WHAT YOU HAVE TO DO
In the copy, include every entry exactly but none of its images.
Start of DATA UNDER STUDY
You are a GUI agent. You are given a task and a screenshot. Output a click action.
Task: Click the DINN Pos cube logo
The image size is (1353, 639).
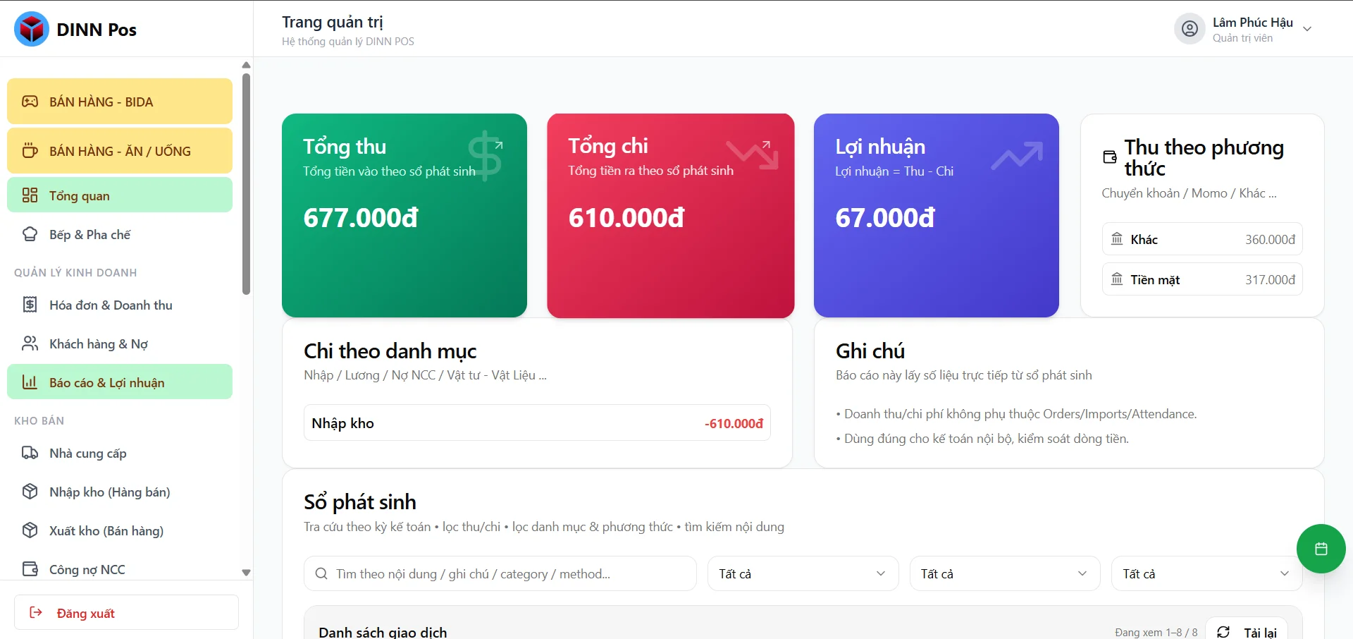pyautogui.click(x=32, y=29)
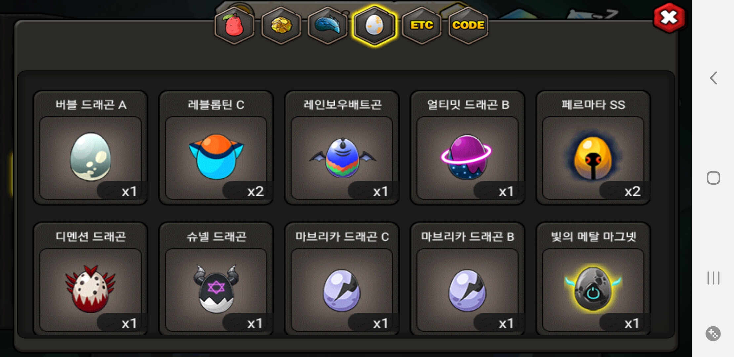The width and height of the screenshot is (734, 357).
Task: Close the inventory with red X
Action: pyautogui.click(x=669, y=18)
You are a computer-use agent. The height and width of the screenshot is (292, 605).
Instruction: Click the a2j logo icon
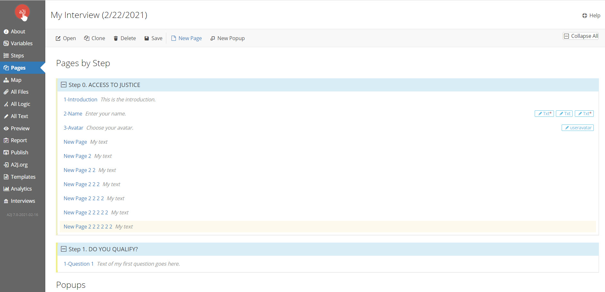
End of DATA UNDER STUDY
REPLY TO THE TASK
You are a GUI agent. You are given a task and a screenshot. Output a click action.
Task: Click the DINN Pos cube logo
The image size is (1353, 639).
pyautogui.click(x=32, y=29)
The width and height of the screenshot is (734, 357).
Task: Close the inventory with red X
Action: pyautogui.click(x=669, y=18)
You are a computer-use agent. The height and width of the screenshot is (292, 605).
Instruction: Click the a2j logo icon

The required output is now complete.